■ SEGÚN LA INFORMACIÓN
**1)** Del texto sobre la violencia contra la mujer discapacitada, copie fielmente el fragmento que comienza en "La violencia tiene" y termina en "fuerza y poder.".
**2)** Resuma de forma más breve el párrafo del texto sobre la violencia contra la mujer discapacitada que empieza con "La violencia contra las mujeres, en nuestras sociedades", conservando sus datos principales.

■ TEXTO PROPORCIONADO
%%

La mujer discapacitada es víctima de violencia institucional, social y familiar; agravada en muchos casos por la pobreza. ¿Cómo se sale adelante con estos estigmas? Ser mujer discapacitada y pobre parece conducir ‘naturalmente’ a la violencia psíquica y física que la separa de su condición de persona con derechos.
Por Graciela Muñiz
La violencia contra las mujeres, en nuestras sociedades ha sido y sigue siendo parte de su cotidianeidad. Se les pega, se las viola, se las somete a todo tipo de arbitrariedades y discriminaciones, sin embargo, estos crímenes de la vida diaria, perpetrados en muchos casos en el seno de la familia y la comunidad, no han sido percibidos como violaciones a sus derechos humanos.
La violencia tiene una direccionalidad, se ejerce desde los más fuertes hacia los más débiles. El pre requisito fundamental es que haya un desequilibrio de fuerza y poder.

%%

■ DATOS PROPORCIONADOS
%%

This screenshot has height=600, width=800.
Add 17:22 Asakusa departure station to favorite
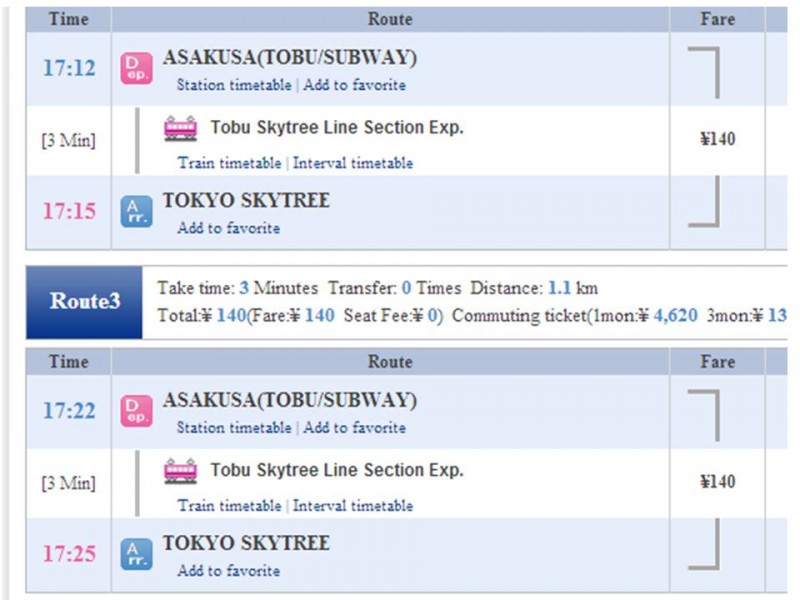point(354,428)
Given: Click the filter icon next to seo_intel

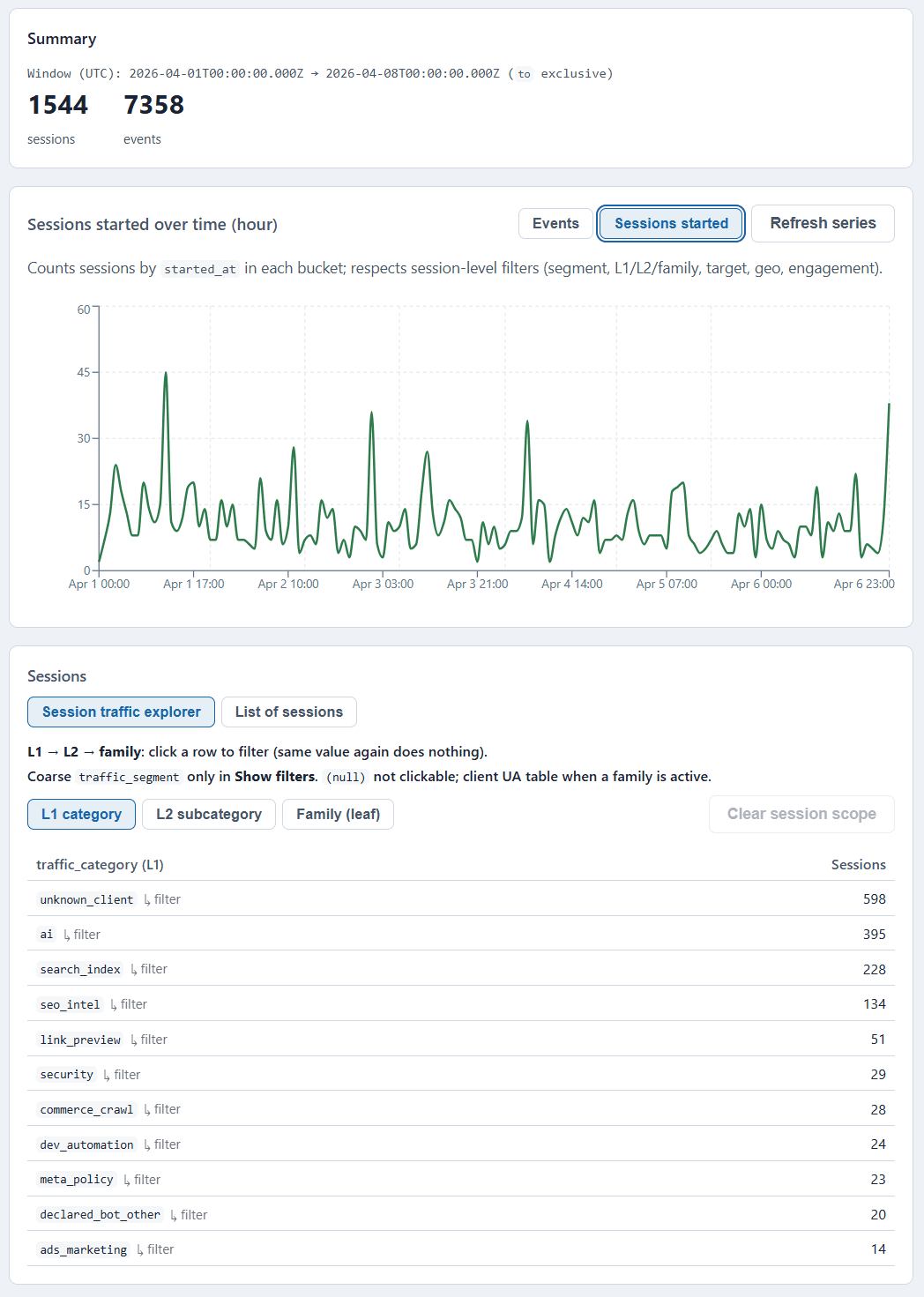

%%

■ RESPUESTAS POR TAREA
**1)**
La violencia tiene una direccionalidad, se ejerce desde los más fuertes hacia los más débiles. El pre requisito fundamental es que haya un desequilibrio de fuerza y poder.

**2)** En nuestras sociedades, la violencia contra las mujeres forma parte de su vida cotidiana: se las golpea, se las viola y se las somete a arbitrariedades y discriminaciones. Aunque muchos de estos crímenes ocurren en la familia y la comunidad, no se han percibido como violaciones de sus derechos humanos.